[Problem set]
1. From the text on health privacy breaches, list the kinds of companies that the 2009 law names as examples of those covered by federal health privacy laws.
2. Print the part of the text on health privacy breaches starting with "Health care companies" and going on through "a $378,000 settlement.".

Plans across the country suffer privacy breaches, as do providers. A 2009 law requires companies that are covered by federal health privacy laws, like plans, providers, and their vendors, to report data breaches that affect more than 500 individuals. That database showed some 30 such breaches in July alone, though the tool does not detail the kind of information that was disclosed. Some breaches involve Social Security numbers or service codes, for example.

Health care companies often settle health privacy law violation cases with HHS and in some cases pay millions in fines. In May, for example, after an employee at St. Luke’s-Roosevelt Hospital Center Inc. inadvertently disclosed a patient’s HIV status and other medical information to his employer, the provider paid a $378,000 settlement.

An earlier version of this story said the HIV status of 12,000 people had been disclosed. Aetna said the mailings went to approximately 12,000 people but that it was unclear how many of the envelope windows would have shown personal health information.

    • That’s the thing…they can’t. This compromises potentially people’s housing, jobs, child custody…there is so much stigma about HIV because folks are so ignorant about it..from how folks may have gotten it, their financial status because it can be so expensive, and just so much unwarranted fear. It’s compromised people who are already dealing with a compromised immune system. And just by reading the comments you can see how stupid people are about it.

  • It is my opinion.: Aetna, liars, crooks and thieves.
    I purchased a disability policy from my employer with Aetna. I became disabled because of a heart condition, verified by 3 doctors, state and other insurance companies. Aetna harassed my spouse and I, threatened me with being fired, discontinued my employer pay and benefits, conveniently lost documents my doctors and I sent to them several times, misquoted and distorted facts in medical documents I submitted, forced me to retire because of no pay or benefits, committed fraud, made numerous mistakes always in Aetna’s favor, told me verbal lies in phone conversations, made outrageous demands under the threat of being fired “if you don’t go to the doctor today and submit these forms you will be terminated from your job”, Etc. Aetna CEO Mark Bertolini’s compensation was valued at $17.3 million last year. He got it by screwing people like you and I. Don’t get Aetna insurance for any coverage of any kind. Often Aetna will not pay claims and will do anything dishonest to avoid paying. If you do have Aetna coverage, get rid of them ASAP. Aetna consistently acted in bad faith. If you do have problems with Aetna, keep a log, FAX or send all documents 3 times and file a complaints with your employer and department of insurance, etc. Anonymous Aetna victim, because of Aetna reprisals.

[Extracted entries]
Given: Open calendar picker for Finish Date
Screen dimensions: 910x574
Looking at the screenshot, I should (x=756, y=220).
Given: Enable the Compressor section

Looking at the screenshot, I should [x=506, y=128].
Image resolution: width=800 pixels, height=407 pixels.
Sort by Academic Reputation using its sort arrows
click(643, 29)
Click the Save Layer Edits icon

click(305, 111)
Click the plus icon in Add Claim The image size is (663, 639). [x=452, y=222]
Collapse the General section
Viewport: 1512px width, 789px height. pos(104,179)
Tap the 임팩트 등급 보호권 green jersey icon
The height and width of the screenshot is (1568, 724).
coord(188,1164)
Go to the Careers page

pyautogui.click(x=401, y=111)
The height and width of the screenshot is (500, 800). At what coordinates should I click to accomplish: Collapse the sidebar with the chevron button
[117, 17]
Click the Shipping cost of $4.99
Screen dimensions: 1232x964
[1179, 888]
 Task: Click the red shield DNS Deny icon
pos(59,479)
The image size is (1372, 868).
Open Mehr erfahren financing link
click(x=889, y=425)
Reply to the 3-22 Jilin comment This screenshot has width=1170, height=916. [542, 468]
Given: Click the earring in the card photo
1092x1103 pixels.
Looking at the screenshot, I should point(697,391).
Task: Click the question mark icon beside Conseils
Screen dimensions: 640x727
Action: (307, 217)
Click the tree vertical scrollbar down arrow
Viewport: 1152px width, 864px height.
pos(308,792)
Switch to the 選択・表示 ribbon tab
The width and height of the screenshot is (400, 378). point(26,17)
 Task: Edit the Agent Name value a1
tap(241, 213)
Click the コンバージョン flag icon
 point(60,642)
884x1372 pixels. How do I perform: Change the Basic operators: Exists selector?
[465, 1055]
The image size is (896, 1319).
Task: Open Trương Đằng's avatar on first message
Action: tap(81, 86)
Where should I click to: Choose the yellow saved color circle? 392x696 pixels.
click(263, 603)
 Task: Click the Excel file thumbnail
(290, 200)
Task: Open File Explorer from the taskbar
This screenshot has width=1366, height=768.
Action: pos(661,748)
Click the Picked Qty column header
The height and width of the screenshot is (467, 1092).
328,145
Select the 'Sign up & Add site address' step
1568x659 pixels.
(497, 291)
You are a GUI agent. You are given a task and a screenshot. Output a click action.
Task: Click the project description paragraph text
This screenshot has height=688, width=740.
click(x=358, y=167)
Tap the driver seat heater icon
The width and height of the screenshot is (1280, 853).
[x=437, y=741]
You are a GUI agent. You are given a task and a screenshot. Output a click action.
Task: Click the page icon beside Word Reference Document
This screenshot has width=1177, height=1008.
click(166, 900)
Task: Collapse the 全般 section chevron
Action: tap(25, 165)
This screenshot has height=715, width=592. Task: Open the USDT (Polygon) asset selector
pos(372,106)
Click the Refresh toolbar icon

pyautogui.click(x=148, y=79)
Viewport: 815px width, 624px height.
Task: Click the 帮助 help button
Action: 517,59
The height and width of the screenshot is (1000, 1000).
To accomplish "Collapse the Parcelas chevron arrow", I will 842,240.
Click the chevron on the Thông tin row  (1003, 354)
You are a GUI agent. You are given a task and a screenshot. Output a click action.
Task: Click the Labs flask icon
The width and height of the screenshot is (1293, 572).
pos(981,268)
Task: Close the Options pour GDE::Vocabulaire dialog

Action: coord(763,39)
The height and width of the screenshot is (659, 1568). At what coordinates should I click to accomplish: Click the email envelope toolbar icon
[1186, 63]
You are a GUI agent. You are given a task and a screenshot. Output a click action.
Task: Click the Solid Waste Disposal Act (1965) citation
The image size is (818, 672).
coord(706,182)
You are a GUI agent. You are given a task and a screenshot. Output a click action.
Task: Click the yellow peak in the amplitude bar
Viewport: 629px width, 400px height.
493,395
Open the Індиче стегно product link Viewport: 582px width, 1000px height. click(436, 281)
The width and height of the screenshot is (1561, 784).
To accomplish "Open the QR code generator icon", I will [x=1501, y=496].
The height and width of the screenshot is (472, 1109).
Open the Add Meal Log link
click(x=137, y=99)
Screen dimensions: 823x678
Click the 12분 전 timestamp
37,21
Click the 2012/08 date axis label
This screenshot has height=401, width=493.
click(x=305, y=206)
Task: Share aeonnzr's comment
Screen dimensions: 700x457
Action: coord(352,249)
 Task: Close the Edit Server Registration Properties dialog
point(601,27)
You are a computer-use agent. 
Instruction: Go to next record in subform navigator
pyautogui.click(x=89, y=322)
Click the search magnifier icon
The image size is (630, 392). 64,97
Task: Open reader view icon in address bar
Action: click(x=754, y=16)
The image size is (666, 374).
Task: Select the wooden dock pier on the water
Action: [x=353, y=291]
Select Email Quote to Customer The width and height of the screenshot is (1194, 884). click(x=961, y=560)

[Answers for each item]
1.
- plans
- providers
- their vendors

2.
Health care companies often settle health privacy law violation cases with HHS and in some cases pay millions in fines. In May, for example, after an employee at St. Luke’s-Roosevelt Hospital Center Inc. inadvertently disclosed a patient’s HIV status and other medical information to his employer, the provider paid a $378,000 settlement.